**AIM OF THE TASK:**
The answer should consist of every record, reproduced exactly.

(Saved data entries)
++++++++++

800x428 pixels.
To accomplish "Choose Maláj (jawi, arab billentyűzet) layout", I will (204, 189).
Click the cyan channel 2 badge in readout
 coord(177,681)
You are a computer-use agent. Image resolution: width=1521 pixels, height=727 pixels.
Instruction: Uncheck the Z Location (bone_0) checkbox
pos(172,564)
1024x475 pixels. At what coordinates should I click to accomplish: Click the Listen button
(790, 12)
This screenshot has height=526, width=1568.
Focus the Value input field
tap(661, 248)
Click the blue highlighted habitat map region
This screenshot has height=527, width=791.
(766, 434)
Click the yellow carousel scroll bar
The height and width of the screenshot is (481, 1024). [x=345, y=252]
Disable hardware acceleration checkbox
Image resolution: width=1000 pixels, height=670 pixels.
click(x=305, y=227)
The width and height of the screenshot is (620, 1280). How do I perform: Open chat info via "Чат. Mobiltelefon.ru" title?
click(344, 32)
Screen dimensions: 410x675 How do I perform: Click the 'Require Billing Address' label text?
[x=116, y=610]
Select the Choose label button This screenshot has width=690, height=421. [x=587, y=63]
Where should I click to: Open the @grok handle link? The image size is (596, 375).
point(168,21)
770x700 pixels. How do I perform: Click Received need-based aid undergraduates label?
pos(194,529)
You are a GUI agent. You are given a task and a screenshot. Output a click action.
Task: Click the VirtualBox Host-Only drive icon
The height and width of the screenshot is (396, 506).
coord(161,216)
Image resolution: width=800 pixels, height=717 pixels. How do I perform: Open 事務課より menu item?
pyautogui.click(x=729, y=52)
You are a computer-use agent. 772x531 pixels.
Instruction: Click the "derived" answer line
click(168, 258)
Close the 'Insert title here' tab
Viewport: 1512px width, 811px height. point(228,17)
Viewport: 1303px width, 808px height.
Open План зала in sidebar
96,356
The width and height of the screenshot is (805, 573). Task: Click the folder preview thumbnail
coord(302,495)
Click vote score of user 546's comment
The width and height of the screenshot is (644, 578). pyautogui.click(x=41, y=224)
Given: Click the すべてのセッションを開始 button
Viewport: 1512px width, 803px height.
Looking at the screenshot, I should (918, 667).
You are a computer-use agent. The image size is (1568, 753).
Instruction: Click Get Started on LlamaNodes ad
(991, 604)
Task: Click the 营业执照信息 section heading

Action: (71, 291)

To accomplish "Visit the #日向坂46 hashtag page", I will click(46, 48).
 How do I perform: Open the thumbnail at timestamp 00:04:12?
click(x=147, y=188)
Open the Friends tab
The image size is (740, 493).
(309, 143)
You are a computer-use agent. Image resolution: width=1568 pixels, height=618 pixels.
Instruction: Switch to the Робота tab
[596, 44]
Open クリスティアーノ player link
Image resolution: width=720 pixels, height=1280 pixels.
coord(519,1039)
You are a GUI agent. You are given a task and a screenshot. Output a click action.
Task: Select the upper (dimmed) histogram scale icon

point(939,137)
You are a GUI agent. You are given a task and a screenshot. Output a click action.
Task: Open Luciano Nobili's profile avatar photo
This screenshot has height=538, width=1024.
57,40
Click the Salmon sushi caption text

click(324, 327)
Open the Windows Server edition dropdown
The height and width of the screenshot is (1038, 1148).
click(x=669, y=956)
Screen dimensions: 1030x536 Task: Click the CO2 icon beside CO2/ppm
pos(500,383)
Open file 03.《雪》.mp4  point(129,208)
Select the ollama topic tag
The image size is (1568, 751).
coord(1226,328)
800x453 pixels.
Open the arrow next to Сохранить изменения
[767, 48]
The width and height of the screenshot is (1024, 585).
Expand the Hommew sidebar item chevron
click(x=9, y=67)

++++++++++

**RESPONSE BOX:**
800x428 pixels.
To accomplish "Choose Maláj (jawi, arab billentyűzet) layout", I will (204, 189).
Click the cyan channel 2 badge in readout
 coord(177,681)
You are a computer-use agent. Image resolution: width=1521 pixels, height=727 pixels.
Instruction: Uncheck the Z Location (bone_0) checkbox
pos(172,564)
1024x475 pixels. At what coordinates should I click to accomplish: Click the Listen button
(790, 12)
This screenshot has height=526, width=1568.
Focus the Value input field
tap(661, 248)
Click the blue highlighted habitat map region
This screenshot has height=527, width=791.
(766, 434)
Click the yellow carousel scroll bar
The height and width of the screenshot is (481, 1024). [x=345, y=252]
Disable hardware acceleration checkbox
Image resolution: width=1000 pixels, height=670 pixels.
click(x=305, y=227)
The width and height of the screenshot is (620, 1280). How do I perform: Open chat info via "Чат. Mobiltelefon.ru" title?
click(344, 32)
Screen dimensions: 410x675 How do I perform: Click the 'Require Billing Address' label text?
[x=116, y=610]
Select the Choose label button This screenshot has width=690, height=421. [x=587, y=63]
Where should I click to: Open the @grok handle link? The image size is (596, 375).
point(168,21)
770x700 pixels. How do I perform: Click Received need-based aid undergraduates label?
pos(194,529)
You are a GUI agent. You are given a task and a screenshot. Output a click action.
Task: Click the VirtualBox Host-Only drive icon
The height and width of the screenshot is (396, 506).
coord(161,216)
Image resolution: width=800 pixels, height=717 pixels. How do I perform: Open 事務課より menu item?
pyautogui.click(x=729, y=52)
You are a computer-use agent. 772x531 pixels.
Instruction: Click the "derived" answer line
click(168, 258)
Close the 'Insert title here' tab
Viewport: 1512px width, 811px height. point(228,17)
Viewport: 1303px width, 808px height.
Open План зала in sidebar
96,356
The width and height of the screenshot is (805, 573). Task: Click the folder preview thumbnail
coord(302,495)
Click vote score of user 546's comment
The width and height of the screenshot is (644, 578). pyautogui.click(x=41, y=224)
Given: Click the すべてのセッションを開始 button
Viewport: 1512px width, 803px height.
Looking at the screenshot, I should (918, 667).
You are a computer-use agent. The image size is (1568, 753).
Instruction: Click Get Started on LlamaNodes ad
(991, 604)
Task: Click the 营业执照信息 section heading

Action: (71, 291)

To accomplish "Visit the #日向坂46 hashtag page", I will click(46, 48).
 How do I perform: Open the thumbnail at timestamp 00:04:12?
click(x=147, y=188)
Open the Friends tab
The image size is (740, 493).
(309, 143)
You are a computer-use agent. Image resolution: width=1568 pixels, height=618 pixels.
Instruction: Switch to the Робота tab
[596, 44]
Open クリスティアーノ player link
Image resolution: width=720 pixels, height=1280 pixels.
coord(519,1039)
You are a GUI agent. You are given a task and a screenshot. Output a click action.
Task: Select the upper (dimmed) histogram scale icon

point(939,137)
You are a GUI agent. You are given a task and a screenshot. Output a click action.
Task: Open Luciano Nobili's profile avatar photo
This screenshot has height=538, width=1024.
57,40
Click the Salmon sushi caption text

click(324, 327)
Open the Windows Server edition dropdown
The height and width of the screenshot is (1038, 1148).
click(x=669, y=956)
Screen dimensions: 1030x536 Task: Click the CO2 icon beside CO2/ppm
pos(500,383)
Open file 03.《雪》.mp4  point(129,208)
Select the ollama topic tag
The image size is (1568, 751).
coord(1226,328)
800x453 pixels.
Open the arrow next to Сохранить изменения
[767, 48]
The width and height of the screenshot is (1024, 585).
Expand the Hommew sidebar item chevron
click(x=9, y=67)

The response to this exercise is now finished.